Pixel coordinate grounding data.
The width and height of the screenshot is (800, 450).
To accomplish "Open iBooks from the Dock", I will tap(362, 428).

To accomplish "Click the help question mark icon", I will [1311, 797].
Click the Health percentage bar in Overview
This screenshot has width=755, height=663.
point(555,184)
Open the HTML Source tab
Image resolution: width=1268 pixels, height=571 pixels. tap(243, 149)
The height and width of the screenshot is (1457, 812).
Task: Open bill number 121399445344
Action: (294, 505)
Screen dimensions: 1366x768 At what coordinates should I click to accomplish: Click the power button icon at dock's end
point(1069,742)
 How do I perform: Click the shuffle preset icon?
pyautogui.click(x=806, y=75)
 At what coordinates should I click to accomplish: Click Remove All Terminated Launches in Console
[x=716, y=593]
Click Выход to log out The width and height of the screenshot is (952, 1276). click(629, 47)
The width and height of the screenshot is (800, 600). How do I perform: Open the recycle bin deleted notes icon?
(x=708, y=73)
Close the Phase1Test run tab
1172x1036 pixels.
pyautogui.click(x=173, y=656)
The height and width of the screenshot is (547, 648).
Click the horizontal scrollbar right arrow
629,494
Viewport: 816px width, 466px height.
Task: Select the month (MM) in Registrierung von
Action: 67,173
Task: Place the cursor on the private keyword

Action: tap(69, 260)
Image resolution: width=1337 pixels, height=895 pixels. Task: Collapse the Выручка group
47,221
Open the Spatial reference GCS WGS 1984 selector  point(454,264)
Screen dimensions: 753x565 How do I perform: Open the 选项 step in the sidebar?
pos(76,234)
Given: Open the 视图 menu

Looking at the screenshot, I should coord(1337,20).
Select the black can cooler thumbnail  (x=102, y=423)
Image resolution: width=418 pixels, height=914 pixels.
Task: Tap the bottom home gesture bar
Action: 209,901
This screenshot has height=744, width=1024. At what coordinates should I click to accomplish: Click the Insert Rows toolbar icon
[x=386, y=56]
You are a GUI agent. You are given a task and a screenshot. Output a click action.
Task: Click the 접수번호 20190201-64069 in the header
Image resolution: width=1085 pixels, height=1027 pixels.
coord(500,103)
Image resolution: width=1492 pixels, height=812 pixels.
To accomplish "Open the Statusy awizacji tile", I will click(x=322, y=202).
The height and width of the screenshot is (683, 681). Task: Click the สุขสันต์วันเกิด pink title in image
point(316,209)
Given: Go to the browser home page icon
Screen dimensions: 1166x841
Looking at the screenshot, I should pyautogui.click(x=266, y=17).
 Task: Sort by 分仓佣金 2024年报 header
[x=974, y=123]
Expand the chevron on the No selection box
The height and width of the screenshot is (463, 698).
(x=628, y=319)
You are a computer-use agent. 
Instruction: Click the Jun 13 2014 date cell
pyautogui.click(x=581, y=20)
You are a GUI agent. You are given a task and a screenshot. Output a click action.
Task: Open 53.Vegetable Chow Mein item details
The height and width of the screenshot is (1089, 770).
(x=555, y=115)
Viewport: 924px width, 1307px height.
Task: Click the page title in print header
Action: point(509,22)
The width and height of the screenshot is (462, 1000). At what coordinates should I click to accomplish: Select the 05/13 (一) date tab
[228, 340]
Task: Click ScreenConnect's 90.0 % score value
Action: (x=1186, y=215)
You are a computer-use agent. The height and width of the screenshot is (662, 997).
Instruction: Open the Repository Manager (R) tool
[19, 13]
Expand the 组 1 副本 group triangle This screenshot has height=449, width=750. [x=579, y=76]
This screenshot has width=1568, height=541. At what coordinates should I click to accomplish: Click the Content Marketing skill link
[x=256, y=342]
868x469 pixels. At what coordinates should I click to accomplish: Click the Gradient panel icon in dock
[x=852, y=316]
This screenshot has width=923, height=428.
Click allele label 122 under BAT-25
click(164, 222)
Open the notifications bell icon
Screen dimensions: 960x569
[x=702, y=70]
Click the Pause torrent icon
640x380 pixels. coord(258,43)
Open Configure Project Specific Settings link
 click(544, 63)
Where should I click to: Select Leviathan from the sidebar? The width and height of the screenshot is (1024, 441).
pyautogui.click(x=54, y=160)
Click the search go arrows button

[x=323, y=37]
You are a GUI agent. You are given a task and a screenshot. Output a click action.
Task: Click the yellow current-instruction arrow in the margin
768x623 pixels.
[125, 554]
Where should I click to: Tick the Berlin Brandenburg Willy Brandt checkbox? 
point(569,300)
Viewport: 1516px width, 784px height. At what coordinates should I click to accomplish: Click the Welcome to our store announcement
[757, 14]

Work task. Retype every entry word for word.

Answer to the exercise.
The width and height of the screenshot is (800, 450).
To accomplish "Open iBooks from the Dock", I will tap(362, 428).

To accomplish "Click the help question mark icon", I will [1311, 797].
Click the Health percentage bar in Overview
This screenshot has width=755, height=663.
point(555,184)
Open the HTML Source tab
Image resolution: width=1268 pixels, height=571 pixels. tap(243, 149)
The height and width of the screenshot is (1457, 812).
Task: Open bill number 121399445344
Action: (294, 505)
Screen dimensions: 1366x768 At what coordinates should I click to accomplish: Click the power button icon at dock's end
point(1069,742)
 How do I perform: Click the shuffle preset icon?
pyautogui.click(x=806, y=75)
 At what coordinates should I click to accomplish: Click Remove All Terminated Launches in Console
[x=716, y=593]
Click Выход to log out The width and height of the screenshot is (952, 1276). click(629, 47)
The width and height of the screenshot is (800, 600). How do I perform: Open the recycle bin deleted notes icon?
(x=708, y=73)
Close the Phase1Test run tab
1172x1036 pixels.
pyautogui.click(x=173, y=656)
The height and width of the screenshot is (547, 648).
Click the horizontal scrollbar right arrow
629,494
Viewport: 816px width, 466px height.
Task: Select the month (MM) in Registrierung von
Action: 67,173
Task: Place the cursor on the private keyword

Action: tap(69, 260)
Image resolution: width=1337 pixels, height=895 pixels. Task: Collapse the Выручка group
47,221
Open the Spatial reference GCS WGS 1984 selector  point(454,264)
Screen dimensions: 753x565 How do I perform: Open the 选项 step in the sidebar?
pos(76,234)
Given: Open the 视图 menu

Looking at the screenshot, I should coord(1337,20).
Select the black can cooler thumbnail  (x=102, y=423)
Image resolution: width=418 pixels, height=914 pixels.
Task: Tap the bottom home gesture bar
Action: 209,901
This screenshot has height=744, width=1024. At what coordinates should I click to accomplish: Click the Insert Rows toolbar icon
[x=386, y=56]
You are a GUI agent. You are given a task and a screenshot. Output a click action.
Task: Click the 접수번호 20190201-64069 in the header
Image resolution: width=1085 pixels, height=1027 pixels.
coord(500,103)
Image resolution: width=1492 pixels, height=812 pixels.
To accomplish "Open the Statusy awizacji tile", I will click(x=322, y=202).
The height and width of the screenshot is (683, 681). Task: Click the สุขสันต์วันเกิด pink title in image
point(316,209)
Given: Go to the browser home page icon
Screen dimensions: 1166x841
Looking at the screenshot, I should pyautogui.click(x=266, y=17).
 Task: Sort by 分仓佣金 2024年报 header
[x=974, y=123]
Expand the chevron on the No selection box
The height and width of the screenshot is (463, 698).
(x=628, y=319)
You are a computer-use agent. 
Instruction: Click the Jun 13 2014 date cell
pyautogui.click(x=581, y=20)
You are a GUI agent. You are given a task and a screenshot. Output a click action.
Task: Open 53.Vegetable Chow Mein item details
The height and width of the screenshot is (1089, 770).
(x=555, y=115)
Viewport: 924px width, 1307px height.
Task: Click the page title in print header
Action: point(509,22)
The width and height of the screenshot is (462, 1000). At what coordinates should I click to accomplish: Select the 05/13 (一) date tab
[228, 340]
Task: Click ScreenConnect's 90.0 % score value
Action: (x=1186, y=215)
You are a computer-use agent. The height and width of the screenshot is (662, 997).
Instruction: Open the Repository Manager (R) tool
[19, 13]
Expand the 组 1 副本 group triangle This screenshot has height=449, width=750. [x=579, y=76]
This screenshot has width=1568, height=541. At what coordinates should I click to accomplish: Click the Content Marketing skill link
[x=256, y=342]
868x469 pixels. At what coordinates should I click to accomplish: Click the Gradient panel icon in dock
[x=852, y=316]
This screenshot has width=923, height=428.
Click allele label 122 under BAT-25
click(164, 222)
Open the notifications bell icon
Screen dimensions: 960x569
[x=702, y=70]
Click the Pause torrent icon
640x380 pixels. coord(258,43)
Open Configure Project Specific Settings link
 click(544, 63)
Where should I click to: Select Leviathan from the sidebar? The width and height of the screenshot is (1024, 441).
pyautogui.click(x=54, y=160)
Click the search go arrows button

[x=323, y=37]
You are a GUI agent. You are given a task and a screenshot. Output a click action.
Task: Click the yellow current-instruction arrow in the margin
768x623 pixels.
[125, 554]
Where should I click to: Tick the Berlin Brandenburg Willy Brandt checkbox? 
point(569,300)
Viewport: 1516px width, 784px height. At what coordinates should I click to accomplish: Click the Welcome to our store announcement
[757, 14]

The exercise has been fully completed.